------ Entries provided
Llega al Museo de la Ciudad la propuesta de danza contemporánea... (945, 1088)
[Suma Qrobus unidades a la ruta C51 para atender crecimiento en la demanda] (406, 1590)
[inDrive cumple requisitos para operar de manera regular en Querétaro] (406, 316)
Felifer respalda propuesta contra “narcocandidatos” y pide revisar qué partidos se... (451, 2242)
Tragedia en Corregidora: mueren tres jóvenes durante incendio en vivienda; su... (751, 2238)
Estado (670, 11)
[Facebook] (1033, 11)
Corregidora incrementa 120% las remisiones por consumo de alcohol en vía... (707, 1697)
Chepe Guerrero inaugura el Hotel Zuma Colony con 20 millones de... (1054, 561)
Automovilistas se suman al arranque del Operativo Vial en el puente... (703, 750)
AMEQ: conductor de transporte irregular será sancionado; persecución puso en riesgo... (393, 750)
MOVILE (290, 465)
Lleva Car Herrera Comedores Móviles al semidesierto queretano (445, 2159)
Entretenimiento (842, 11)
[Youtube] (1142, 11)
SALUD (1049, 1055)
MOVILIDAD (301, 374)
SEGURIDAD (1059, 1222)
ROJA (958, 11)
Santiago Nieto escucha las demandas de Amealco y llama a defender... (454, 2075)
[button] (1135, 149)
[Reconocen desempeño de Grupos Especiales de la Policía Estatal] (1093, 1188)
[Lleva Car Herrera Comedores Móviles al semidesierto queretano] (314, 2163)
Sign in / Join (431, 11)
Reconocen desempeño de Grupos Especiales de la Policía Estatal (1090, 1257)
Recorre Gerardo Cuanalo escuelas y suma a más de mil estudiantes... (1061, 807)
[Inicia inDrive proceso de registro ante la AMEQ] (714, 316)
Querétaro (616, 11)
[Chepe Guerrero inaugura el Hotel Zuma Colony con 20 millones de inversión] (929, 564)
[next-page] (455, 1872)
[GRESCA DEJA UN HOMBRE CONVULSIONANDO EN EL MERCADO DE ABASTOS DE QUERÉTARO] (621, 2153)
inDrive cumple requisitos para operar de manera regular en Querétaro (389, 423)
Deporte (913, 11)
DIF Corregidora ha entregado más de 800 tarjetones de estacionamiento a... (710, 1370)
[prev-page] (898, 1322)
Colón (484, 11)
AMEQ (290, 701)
------------
Nothing in the records above may differ in your copy; retype them in full.

(Output of the exercise):
Llega al Museo de la Ciudad la propuesta de danza contemporánea... (945, 1088)
[Suma Qrobus unidades a la ruta C51 para atender crecimiento en la demanda] (406, 1590)
[inDrive cumple requisitos para operar de manera regular en Querétaro] (406, 316)
Felifer respalda propuesta contra “narcocandidatos” y pide revisar qué partidos se... (451, 2242)
Tragedia en Corregidora: mueren tres jóvenes durante incendio en vivienda; su... (751, 2238)
Estado (670, 11)
[Facebook] (1033, 11)
Corregidora incrementa 120% las remisiones por consumo de alcohol en vía... (707, 1697)
Chepe Guerrero inaugura el Hotel Zuma Colony con 20 millones de... (1054, 561)
Automovilistas se suman al arranque del Operativo Vial en el puente... (703, 750)
AMEQ: conductor de transporte irregular será sancionado; persecución puso en riesgo... (393, 750)
MOVILE (290, 465)
Lleva Car Herrera Comedores Móviles al semidesierto queretano (445, 2159)
Entretenimiento (842, 11)
[Youtube] (1142, 11)
SALUD (1049, 1055)
MOVILIDAD (301, 374)
SEGURIDAD (1059, 1222)
ROJA (958, 11)
Santiago Nieto escucha las demandas de Amealco y llama a defender... (454, 2075)
[button] (1135, 149)
[Reconocen desempeño de Grupos Especiales de la Policía Estatal] (1093, 1188)
[Lleva Car Herrera Comedores Móviles al semidesierto queretano] (314, 2163)
Sign in / Join (431, 11)
Reconocen desempeño de Grupos Especiales de la Policía Estatal (1090, 1257)
Recorre Gerardo Cuanalo escuelas y suma a más de mil estudiantes... (1061, 807)
[Inicia inDrive proceso de registro ante la AMEQ] (714, 316)
Querétaro (616, 11)
[Chepe Guerrero inaugura el Hotel Zuma Colony con 20 millones de inversión] (929, 564)
[next-page] (455, 1872)
[GRESCA DEJA UN HOMBRE CONVULSIONANDO EN EL MERCADO DE ABASTOS DE QUERÉTARO] (621, 2153)
inDrive cumple requisitos para operar de manera regular en Querétaro (389, 423)
Deporte (913, 11)
DIF Corregidora ha entregado más de 800 tarjetones de estacionamiento a... (710, 1370)
[prev-page] (898, 1322)
Colón (484, 11)
AMEQ (290, 701)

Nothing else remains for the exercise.